On les appelle les dérapeuthes : ce sont les thérapeutes qui dérapent. Chaque année, en France, plusieurs milliers de patients seraient victimes de ces spécialistes autoproclamés de l’âme, parmi lesquels on trouve des psychanalystes agréé(e)s, des psychologues diplômés et même de vrais médecins. Cible de ces derniers ? Des personnes en souffrance psychique ou physique à qui on a fait croire, entres autres, que leur enfance n’était que souffrance, pour mieux les contrôler et abuser d’eux. Certains d’entre eux, « rescapés de l’enfer », racontent leur calvaire dans un passionnant documentaire diffusé le 19 avril sur France 5 et réalisé par Stéphanie Trastour.

{{Prescription de relations sexuelles multiples}}

Les témoignages sont glaçants, parfois terrifiants mais surtout instructifs.

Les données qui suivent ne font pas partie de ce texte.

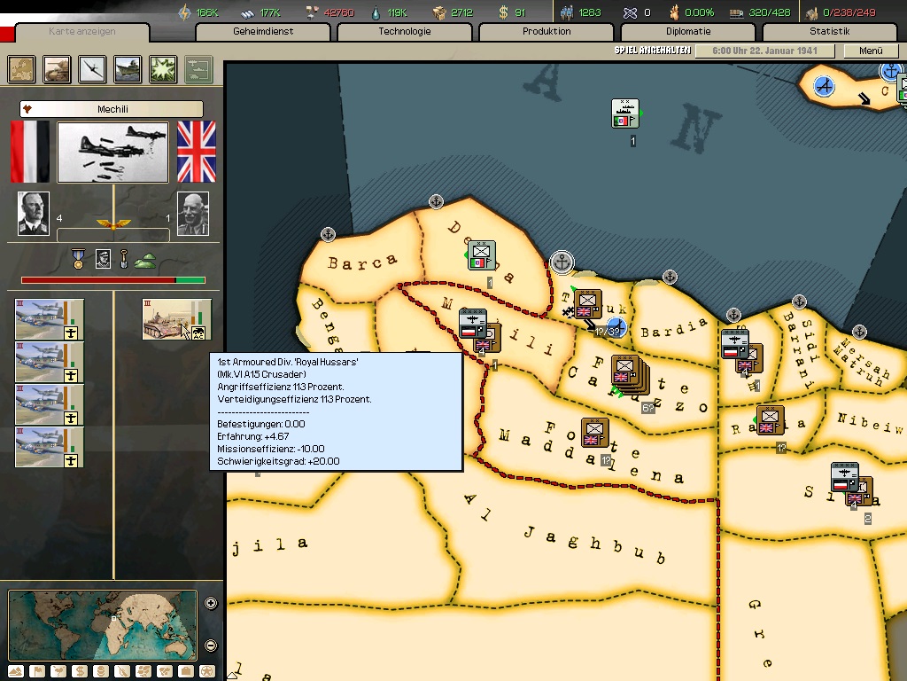The image size is (907, 681).
Task: Toggle the political flag map mode
Action: tap(35, 671)
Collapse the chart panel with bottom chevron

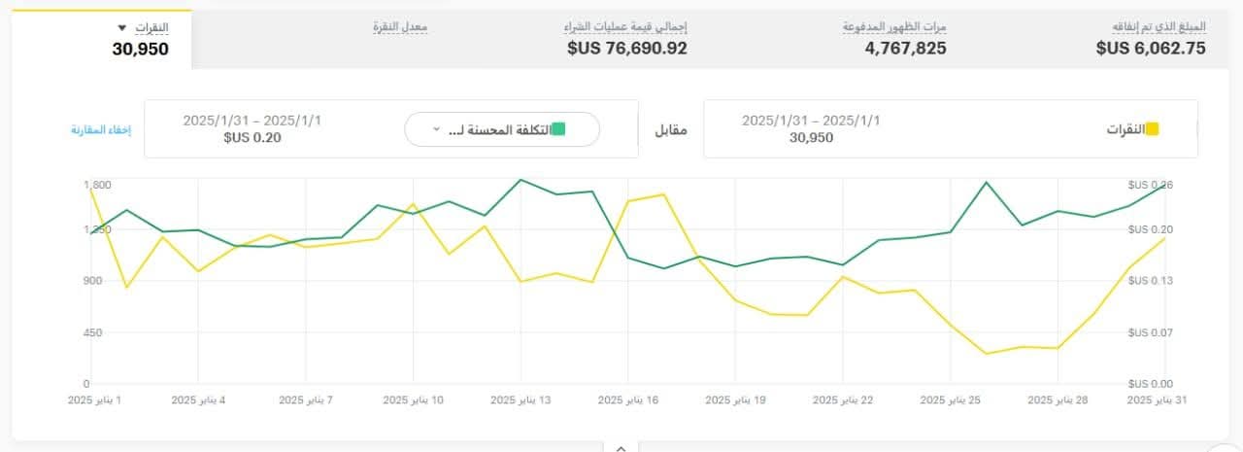(x=622, y=446)
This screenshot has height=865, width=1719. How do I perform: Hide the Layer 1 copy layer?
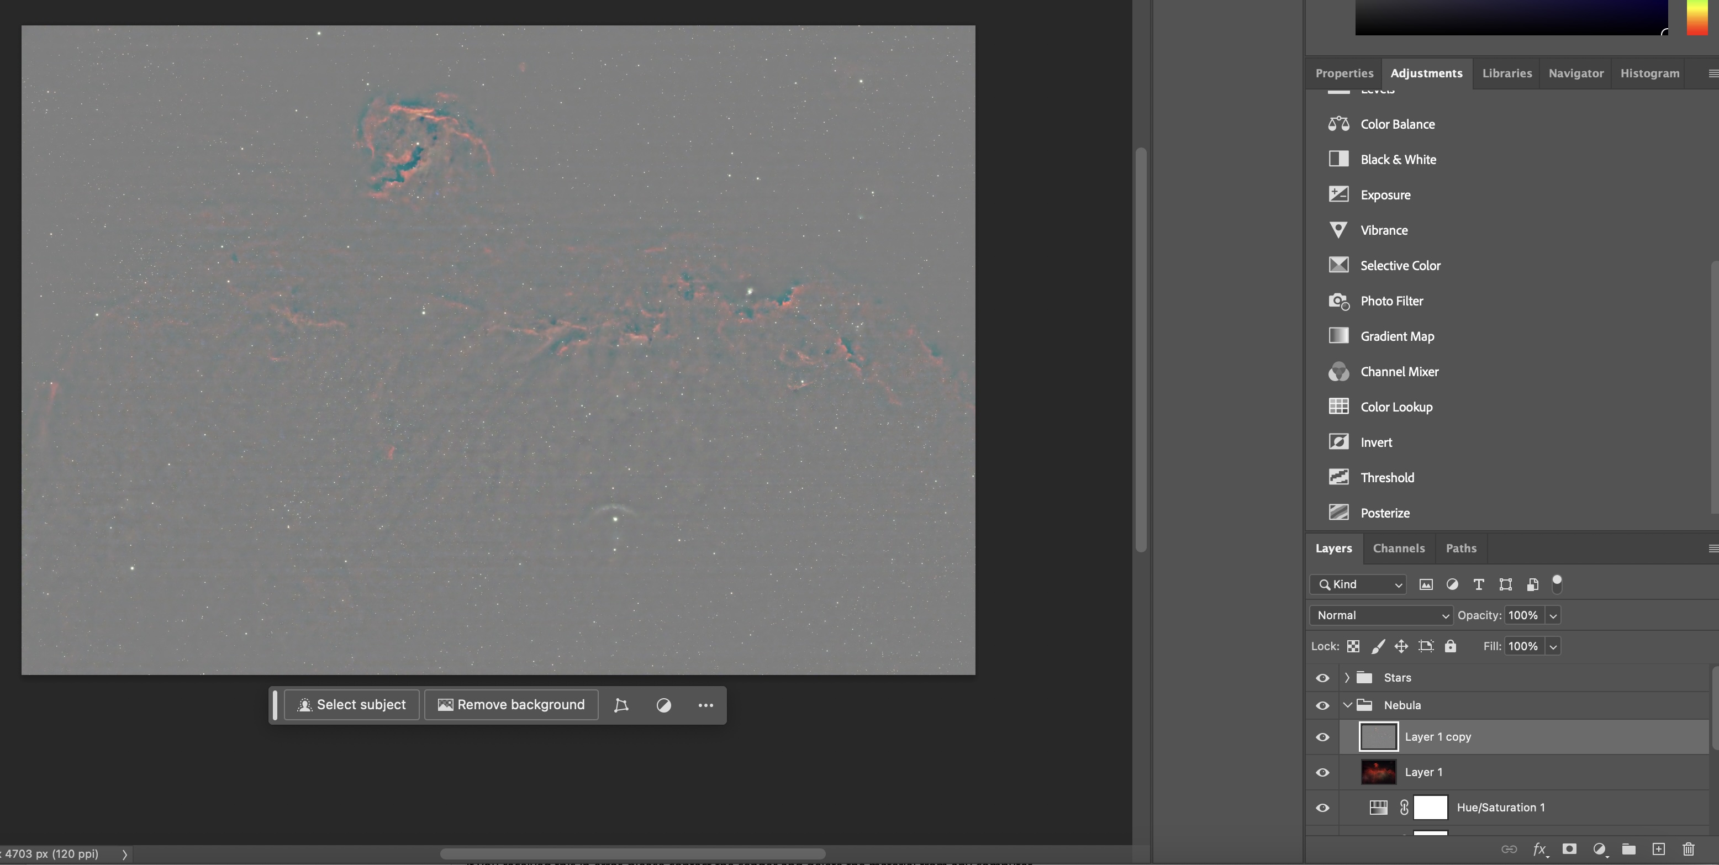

Il y a Bernard, consultant en management, qui raconte avoir perdu sa santé, sa fille et beaucoup d’argent, après être tombé entre les mains du psychanalyste Benoît Yang Ting. Ce dernier, disant s’inspirer de la psychanalyse freudienne et du cri primal de Janov, parvenait à induire de faux souvenirs –une technique de manipulation redoutable- chez ses patients. Pour Bernard, ce sera une tentative d’avortement de la part de sa mère, pour Sophie, ce sera un viol présumé de la part de son père sur elle et sa sœur.

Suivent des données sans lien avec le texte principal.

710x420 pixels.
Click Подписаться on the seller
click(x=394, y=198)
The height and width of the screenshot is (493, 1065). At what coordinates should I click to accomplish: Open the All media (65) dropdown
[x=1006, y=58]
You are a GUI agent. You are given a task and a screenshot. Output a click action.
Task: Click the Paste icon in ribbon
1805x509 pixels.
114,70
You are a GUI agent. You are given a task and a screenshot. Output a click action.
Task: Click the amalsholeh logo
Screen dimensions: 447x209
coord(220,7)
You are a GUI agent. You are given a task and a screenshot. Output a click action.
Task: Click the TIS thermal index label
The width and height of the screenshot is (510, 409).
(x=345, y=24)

Aux États-Unis, dans les années 1980 et 1990, ces faux souvenirs induits issus des thérapies en vogue de la mémoire retrouvée, ont défrayé la chronique judicaire pendant vingt ans, ruinant psychiquement au passage un nombre impressionnant de pères de famille accusés d’inceste par leurs enfants. La plupart seront innocentés et feront des procès aux thérapeutes de leurs enfants. En France, trois affaires similaires –Benoit Yang Ting, Jacques Masset et Claude Sabbah – étaient au cœur de l’actualité judiciaire en 2015. Le premier, psychanalyste, adepte, on l’a vu, du faux souvenir induit, facturait 150 000 francs pour accéder à sa liste d’attente. Le second, ex agent de propreté devenu psychanalyste, prescrivait, lui, à prix d’or des relations sexuelles multiples et violentes pour guérir de prétendues vieilles histoires d’inceste. Le troisième, ancien médecin, est le fondateur de la BTEV (biologie totale des êtres vivants), un pseudo procédé miracle qui promet aux personnes atteintes de maladies graves d’identifier le conflit psychologique qui a déclenché ce dernier.

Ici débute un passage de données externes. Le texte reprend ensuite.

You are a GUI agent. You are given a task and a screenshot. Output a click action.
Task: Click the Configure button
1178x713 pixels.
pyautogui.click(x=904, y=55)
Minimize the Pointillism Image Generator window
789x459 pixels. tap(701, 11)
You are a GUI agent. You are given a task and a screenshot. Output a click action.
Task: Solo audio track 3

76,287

{{La lutte contre les dérives sectaires}}

Tombé dans les mailles du filet, Claude, décèdera ainsi d’un cancer mal soigné. Le documentaire donne aussi la parole à ceux qui ont fait de la lutte contre les thérapies déviantes un combat. Elisabeth Roudinesco, grande figure de la psychanalyse en France, Serge Blisko, président de la Miviludes (mission interministérielle de vigilance et de lutte contre les dérives sectaires) et Elizabeth Loftus, psychologue américaine, spécialiste de la mémoire humaine, éclairent sur le processus de manipulation de la mémoire et sur le vide juridique entourant ces professions. En France, contrairement à celui de psychothérapeute, l’usage du titre de psychanalyste n’est toujours pas réglementé. « Ce n’est pas parce qu’un évènement est raconté de manière détaillé avec beaucoup d’assurance et d’émotion qu’il faut en déduire qu’il s’est réellement produit. Rien ne ressemble autant à un vrai souvenir qu’un faux souvenir », raconte Elizabeth Loftus. Édifiant.